1. A method for testing free silicon dioxide in mica powder is characterized by comprising the following steps:

(1) weighing mica powder, putting into a beaker, adding water, stirring uniformly, pouring out the slurry containing the mica powder, injecting water, and repeating the pouring and water injection steps for 3-4 times;

(3) adding a selective solvent into the triangular flask, then starting an electric heating plate for heating, shaking the triangular flask at intervals, heating until the violent reaction in the triangular flask stops, then maintaining for 30 minutes, taking down and cooling to room temperature, adding water for dilution, and then adding concentrated nitric acid;

(5) putting the filter paper and the residues into a silver crucible, putting the silver crucible into a muffle furnace for low-temperature ashing, and heating to a high temperature for firing;

(7) after the silver crucible in the step (6) is cooled to room temperature, adding hot water, placing the silver crucible on an electric hot plate, heating the silver crucible until the solution is clear, stirring the solution, pouring the solution into a volumetric flask containing hydrochloric acid water solution, diluting the solution with water until the scales are evenly shaken;

(8) sucking the clear liquid obtained in the step (7) into a colorimetric tube, adding 1N hydrochloric acid, an ammonium molybdate solution and an ammonium persulfate solution, then adding absolute ethyl alcohol, diluting with water to scale, shaking uniformly, standing for 30-60 minutes, and measuring the extinction value;

the residue in the step (2) is free of any fluorine-containing mineral component;

the selective solvent in the step (3) is phosphorus-nitric mixed acid, the mass-volume ratio of the mica powder to the selective solvent is 2: 1-2.5, the mass unit is g, and the volume unit is ml;

the volume of the clear liquid in the step (8) is 2-5 ml.

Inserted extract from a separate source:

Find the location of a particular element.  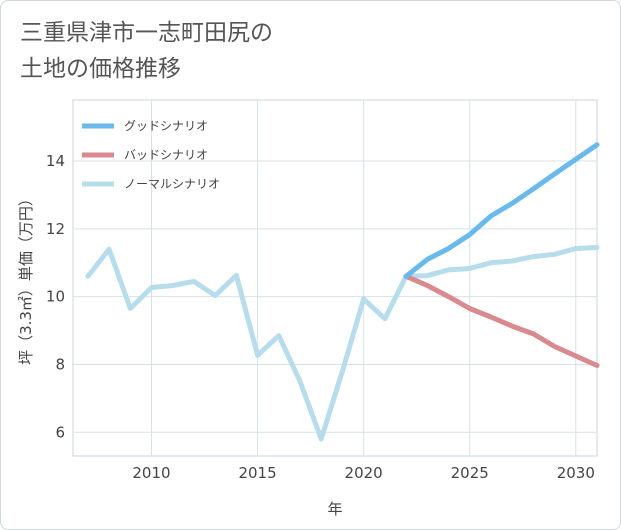

legend-label-1: バッドシナリオ is located at coordinates (166, 155).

2. The method for testing free silica in mica powder according to claim 1, wherein the volume of the slurry containing mica powder poured out in the step (1) is 80% of the total volume.

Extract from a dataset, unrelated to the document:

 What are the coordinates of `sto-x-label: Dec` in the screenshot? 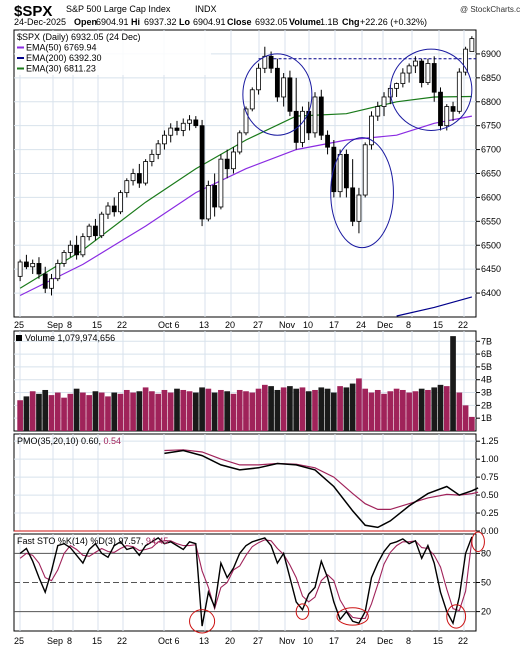 It's located at (386, 641).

3. The method for testing free silica in mica powder as claimed in claim 1, wherein the pouring out in step (1) is by siphon method.

4. The method for testing free silica in mica powder according to claim 1, wherein the volume ratio of phosphoric acid to nitric acid in the selective solvent in the step (3) is 15: 1; the mass volume ratio of the mica powder to the selective solvent is 2: 1.5.

5. The method for testing free silica in mica powder as claimed in claim 1, wherein the heating temperature in the step (3) is 190-210 ℃; the concentration of the concentrated nitric acid is 14N, and the adding amount is 1-3 ml.

6. The method for testing free silica in mica powder according to claim 1, wherein the filtering in the step (4) is performed by using a slow quantitative filter paper paved with a proper amount of paper pulp; in the step (4), the concentration of nitric acid is 1-3%, and the washing times are 3-4.

7. The method for testing free silica in mica powder as claimed in claim 1, wherein the high temperature burning in step (5) is 650-750 ℃ for 20-60 min.

8. The method for testing free silica in mica powder as claimed in claim 1, wherein the temperature of the high temperature melting in the step (6) is 550-600 ℃ for 5-10 min; the mass ratio of the mica powder to the sodium hydroxide is 20: 1-2.

9. The method for testing free silica in mica powder according to claim 1, wherein the volume ratio of hydrochloric acid to water in the hydrochloric acid aqueous solution in the step (7) is 1:1, and the addition amount of the hydrochloric acid aqueous solution is 10-15 ml.

10. The method for testing free silica in mica powder according to claim 1, wherein the concentration of hydrochloric acid in the step (8) is 5-10%, and the addition amount is 8-12 ml; the concentration of the ammonium molybdate solution is 5-10%, and the addition amount is 1-8 ml; the concentration of the ammonium persulfate solution is 8-12%, and the adding amount is 1-5 ml; the addition amount of the absolute ethyl alcohol is 8-10 ml.